それとパーティーを組む時は、一番下のランクの人しか依頼を受けられませんので、注
意してください」
一番下のランクの人しか依頼を受けられないということは、受ける依頼は一番下の人に
合わせなければならないということか。
更にマリーは続ける。
「あっ、それとハンターライセンスは二年更新です。裏に更新日が書いてありますが、
期限の一か月前から一か月後の二か月の間に更新手続きをしてください。それと更新に
はお金がかかります」
「わかった」
ハンターライセンスの裏を見ると、確かに更新日が書かれていた。
「他に気になることや、何かわからないことはありますか」
「いや、問題ない」
「そうですか。
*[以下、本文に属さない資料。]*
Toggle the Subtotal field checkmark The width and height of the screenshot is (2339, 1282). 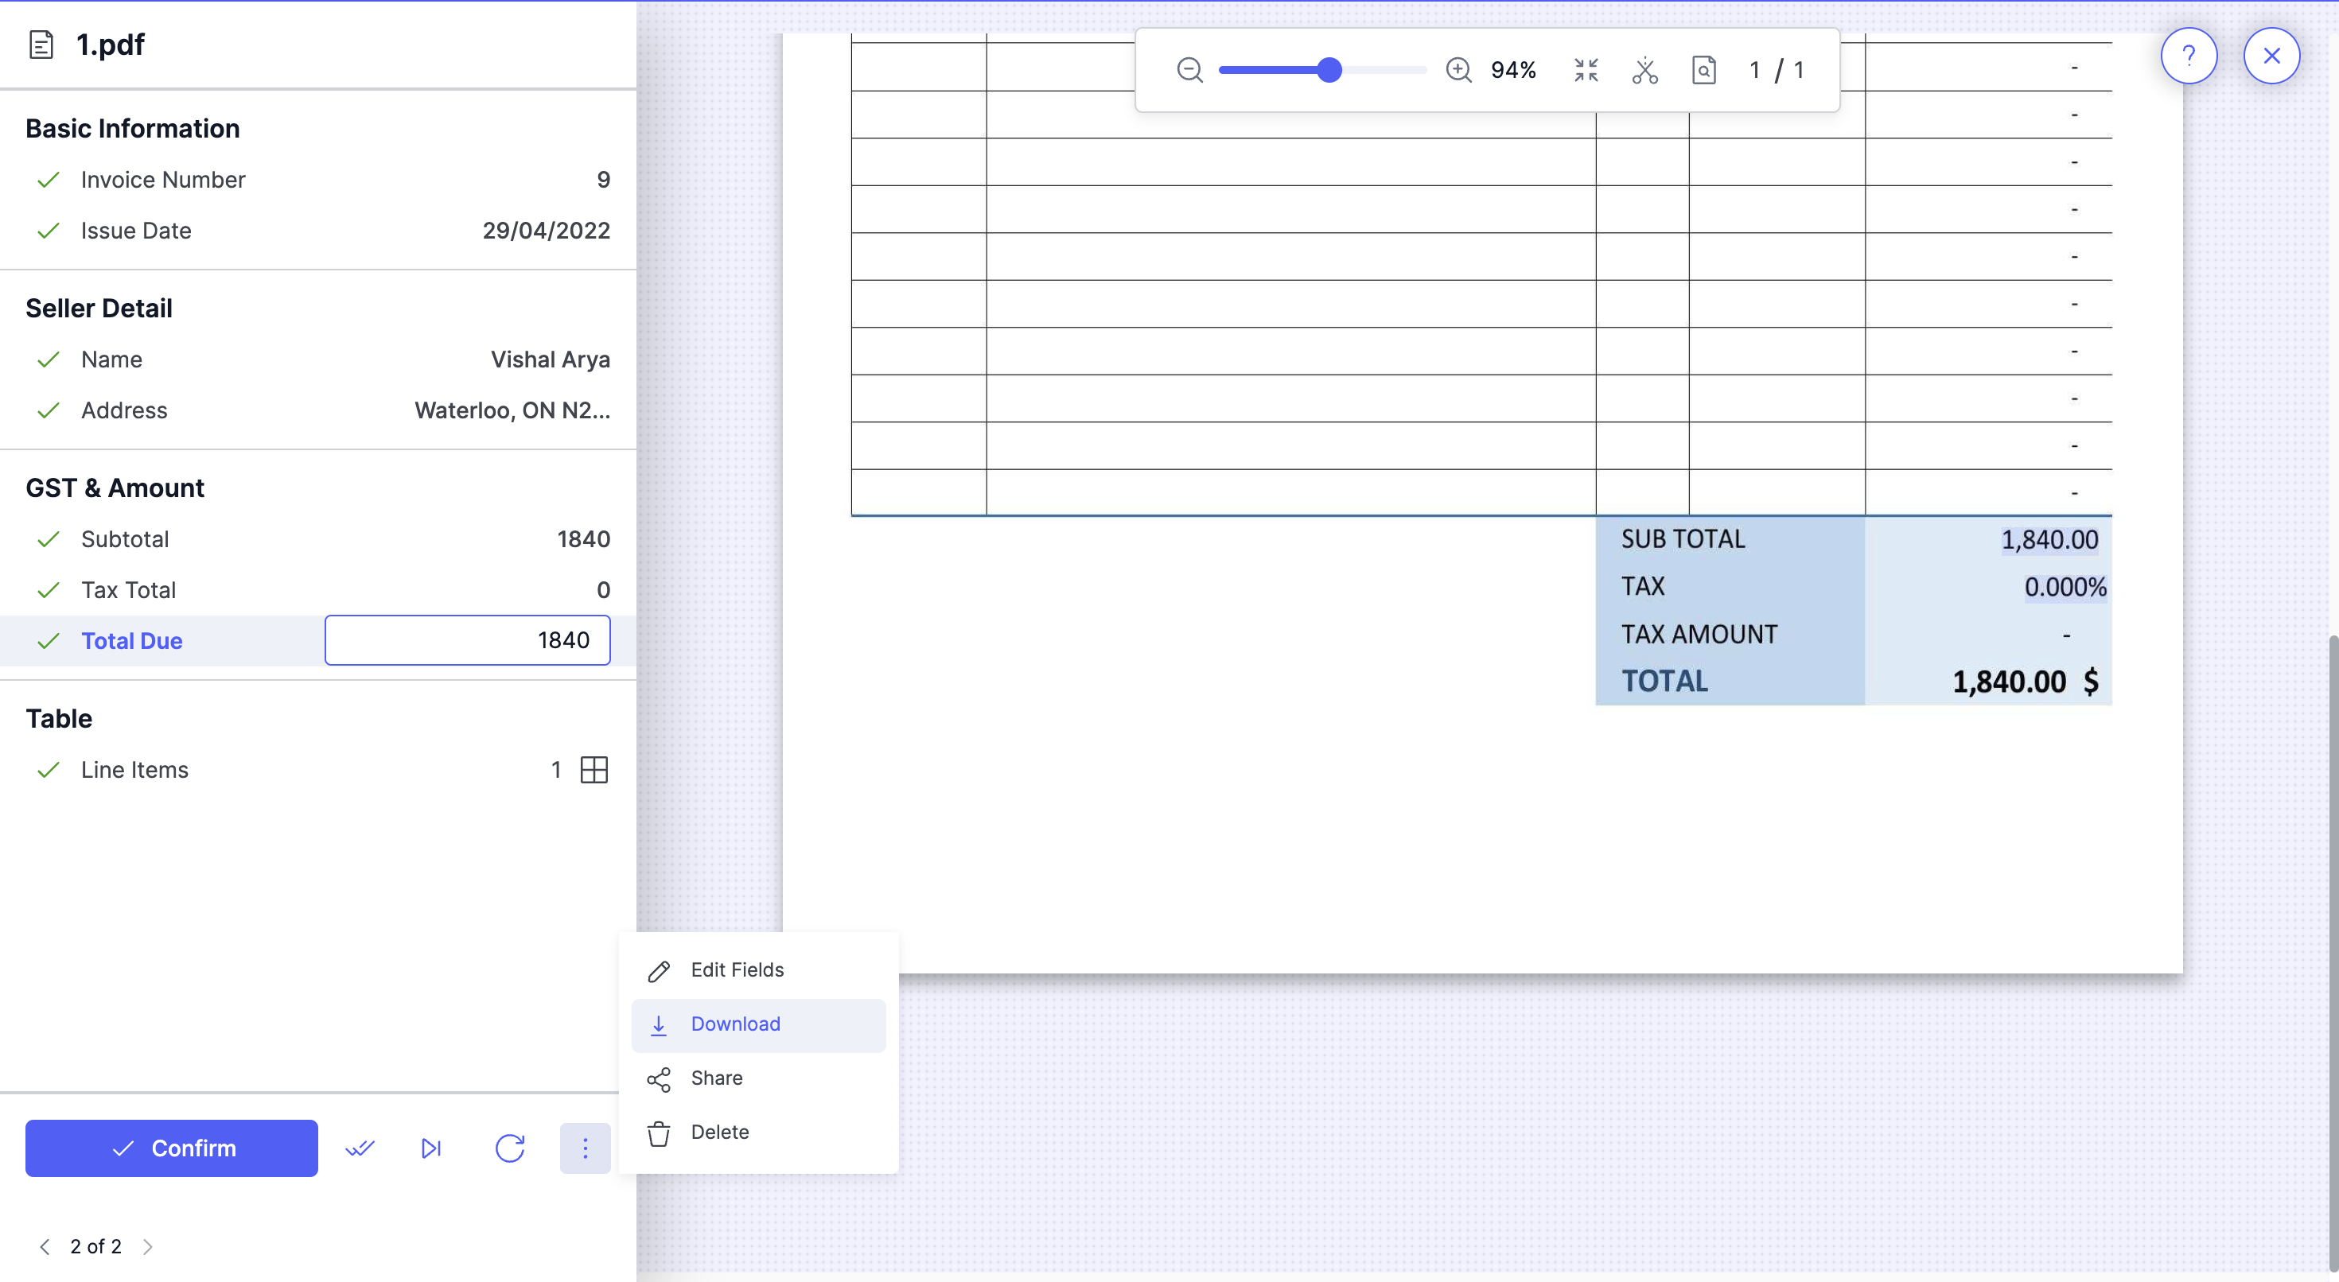[49, 539]
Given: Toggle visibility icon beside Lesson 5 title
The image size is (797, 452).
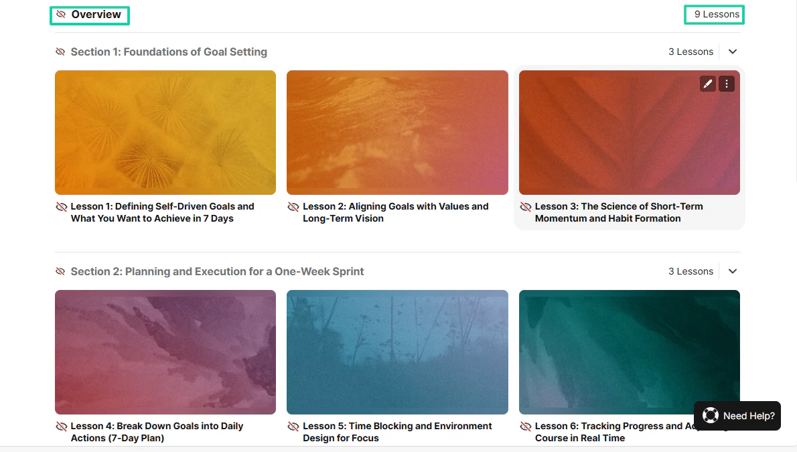Looking at the screenshot, I should click(293, 427).
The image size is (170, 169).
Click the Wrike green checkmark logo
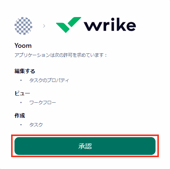pyautogui.click(x=69, y=25)
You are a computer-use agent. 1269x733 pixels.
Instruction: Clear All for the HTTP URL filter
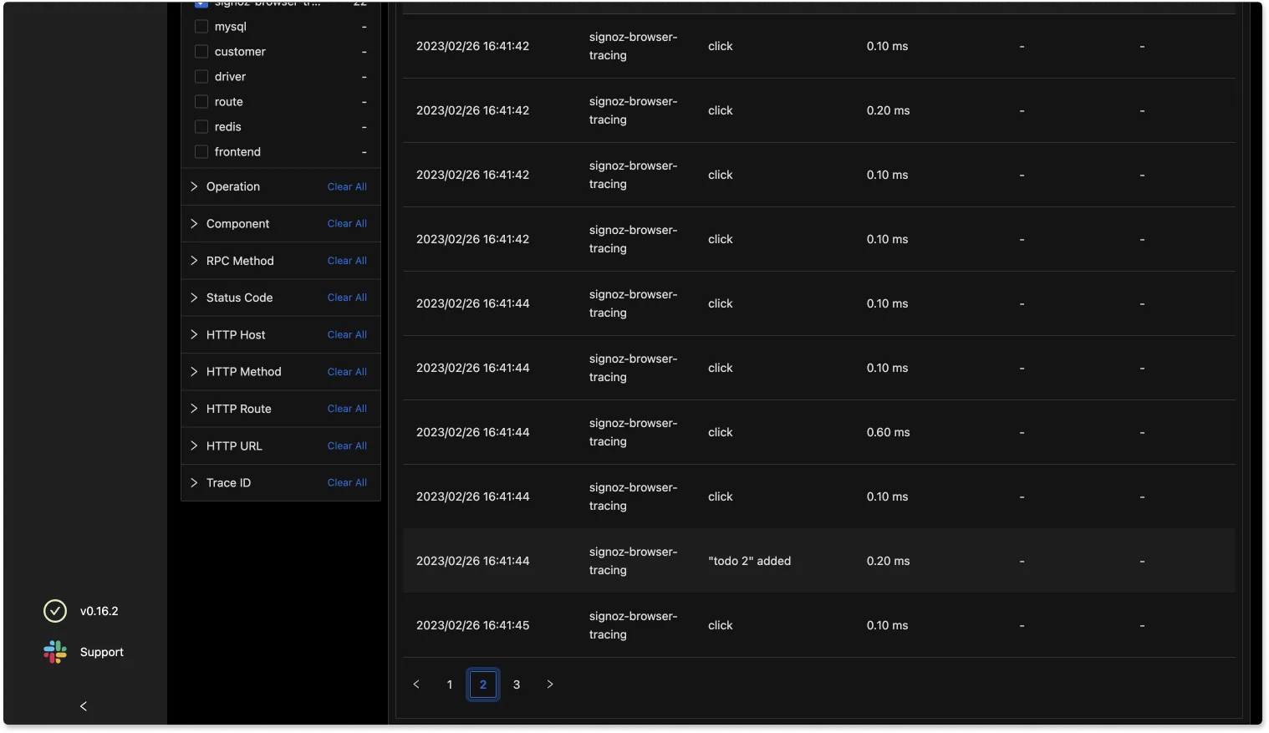tap(347, 446)
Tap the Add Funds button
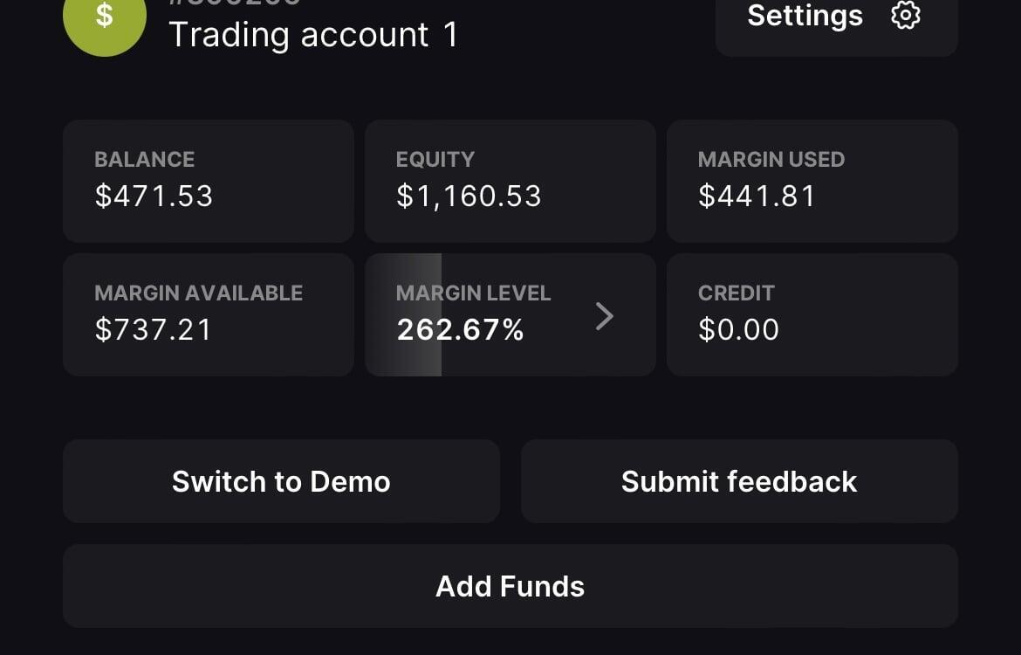Screen dimensions: 1021x655 pos(510,586)
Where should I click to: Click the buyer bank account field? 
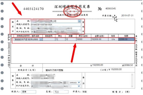(x=56, y=32)
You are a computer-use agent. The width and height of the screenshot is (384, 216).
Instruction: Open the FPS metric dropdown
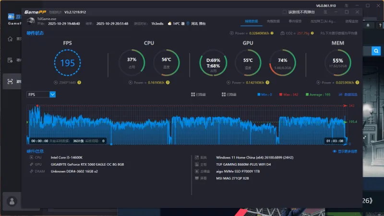[38, 95]
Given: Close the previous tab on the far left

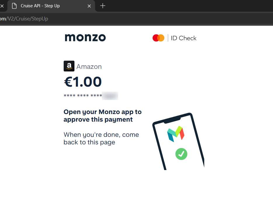Looking at the screenshot, I should 2,6.
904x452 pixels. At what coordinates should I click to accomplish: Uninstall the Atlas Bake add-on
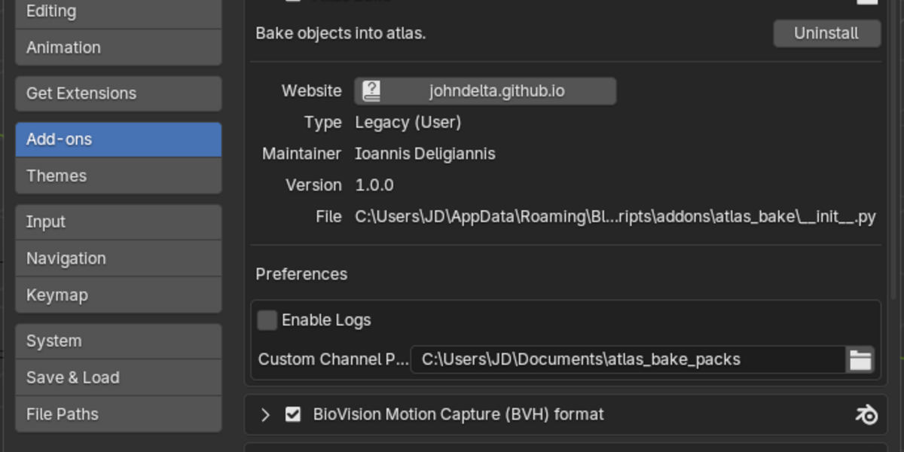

また何かわからないことがあったら、いつでも聞いてください」
「ああ。わかった」
俺はズボンのポケットにハンターライセンスをしまおうとした。が正直、どこかで落
としてしまいそうだ。なので、ヒランヤに言った。
「すまんが、預かっといてくれ。ポケットだと失くしそうで怖い」
「あら、意外と心配性なんですね」
「そうかもな」
しかし、チャックも付いてないポケットに入れておくのは、やはり怖い。なぜなら、今
の俺はお金を持っていないのだから。
ヒランヤは俺のハンターライセンスを受け取ると、自分の鞄にしまった。俺もお金が
入ったら、小さくてもいいから、自分の鞄を買おう。
ライセンスの受け取りが終わると、俺は持ってきた依頼書をマリーに見せた。
「これを受けたいんだが」
マリーは依頼書を受け取る。
「……この依頼、町の外での薬草採取なんですけど、昨日魔物の大群が攻めてきて、町
の外はまだ危険だって言われてるですけど……この依頼って、魔女様もいかれるんです
か」
ヒランヤは、「ええ」と肯定した。
「それなら安心ですね。でも、十分に注意してください」
「ああ。わかった」
マリーは依頼の手続きをし、俺に判の押された依頼書を差し出す。俺はそれを受け取
った。
マリーはヒランヤのことを信頼しているようだ。
ヒランヤのハンターランクはいくつなのだろうか。